In definitiva, quando un bene pubblico (le aree, cfr. Comunicazione interpretativa della Commissione sulle concessioni nel diritto comunitario, in GU.CE 121 del 29 aprile 2000) risulta limitato (contingentato) e possiede una valenza economica (reddittività) la concessione deve seguire i principi comunitari della trasparenza e non discriminatoria (vedi, concessioni demaniali, AGCM, Bollettino n. 31 del 20 agosto 2012, Attività di segnalazione e consultiva, «AS975 – … – Ampliamento di concessioni demaniali marittime»): l’applicazione delle procedure ad evidenza pubblica risulta preordinata soprattutto ad assicurare la piena contendibilità del mercato e la parità di trattamento di tutti gli operatori economici interessati.
Si conclude affermando che «il procedimento di gara non contrasta infatti con la libera espressione dell’attività imprenditoriale di cui si tratta, considerato, in linea generale, che la procedura ad evidenza pubblica è istituto tipico di garanzia della concorrenza nell’esercizio dell’attività economica privata incidente sull’uso di risorse pubbliche e che, in particolare, la concessione tramite gara dell’uso di beni pubblici per l’esercizio di attività economiche private è istituto previsto dall’ordinamento, essendo perciò fondata la qualificazione della gara come strumento per assicurare il principio costituzionale della libera iniziativa economica anche nell’accesso al mercato degli spazi per la pubblicità».

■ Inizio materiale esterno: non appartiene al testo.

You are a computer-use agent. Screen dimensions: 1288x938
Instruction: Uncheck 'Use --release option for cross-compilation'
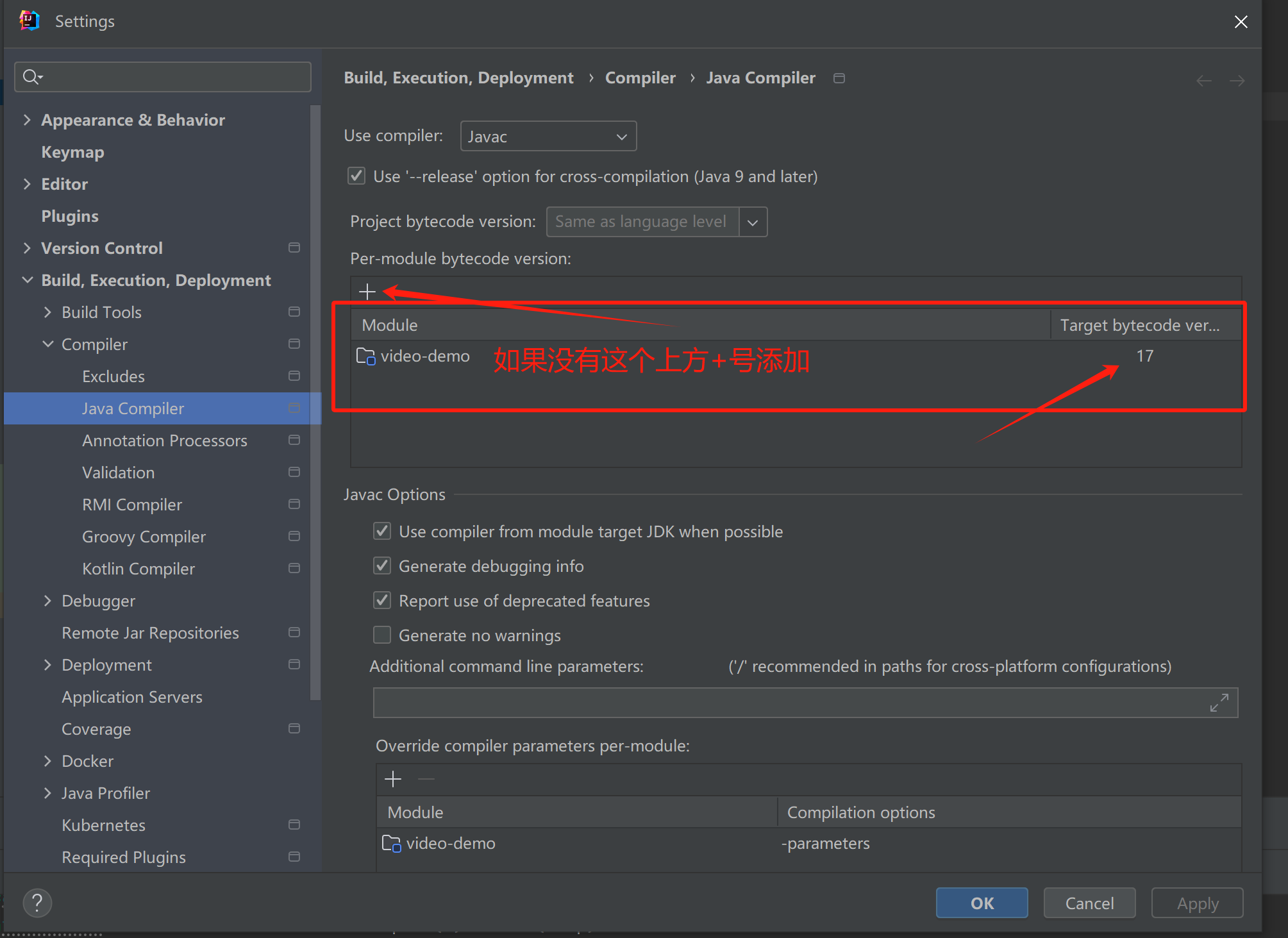click(356, 176)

Si rafforza il pronunciamento quando si conferma la concessione dell’uso di un’area pubblica costituisce «una risorsa limitata, non già la concessione di un pubblico servizio», risultando pienamente legittimo l’affidamento mediante gara, non la fisionomia di attività economica suscettibile di essere conformata per fini di utilità sociale, secondo quanto esplicitato dall’art. 41 Cost., ai principi della trasparenza: concorrenza a livello comunitario.
L’approdo sostanziale e formale è coerente con tutto l’impianto normativo nazionale e comunitario: l’avvio della procedura di gara, per l’affidamento del “servizio per la gestione degli spazi pubblicitari” su suolo comunale, mediante lo strumento della procedura ad evidenza pubblica deve essere considerata la «migliore modalità per contemperare i molteplici interessi in gioco nella materia».
La sentenza n. 1526 del 26 novembre 2018, della terza sezione del TAR Bari, nella sua chiarezza espositiva non lascia margini di incertezza sulla piena legittimità degli affidamenti con gara, anche nel caso di concessioni di spazi pubblici, anzi l’evidenza pubblica rappresenta la massima espressione del perseguimento dell’interesse pubblico nell’individuazione dell’operatore economico, trattando tutti i potenziali offerenti in modo uguale, senza restrizioni alla concorrenza.
Verso l’Europa. Ora come possa questo principio dell’evidenza pubblica, già presente nel tessuto costituzionale (ex artt. 3 e 97 Cost.) e, prima ancora, nel regolamento di contabilità dello Stato (ex Regio Decreto del 23 maggio 1924, n. 827), essere ancora posto in discussione, quasi a minare la libertà d’iniziativa economica è una questione ancora oscura, sarebbe il momento giusto (una sospensione di riflessione).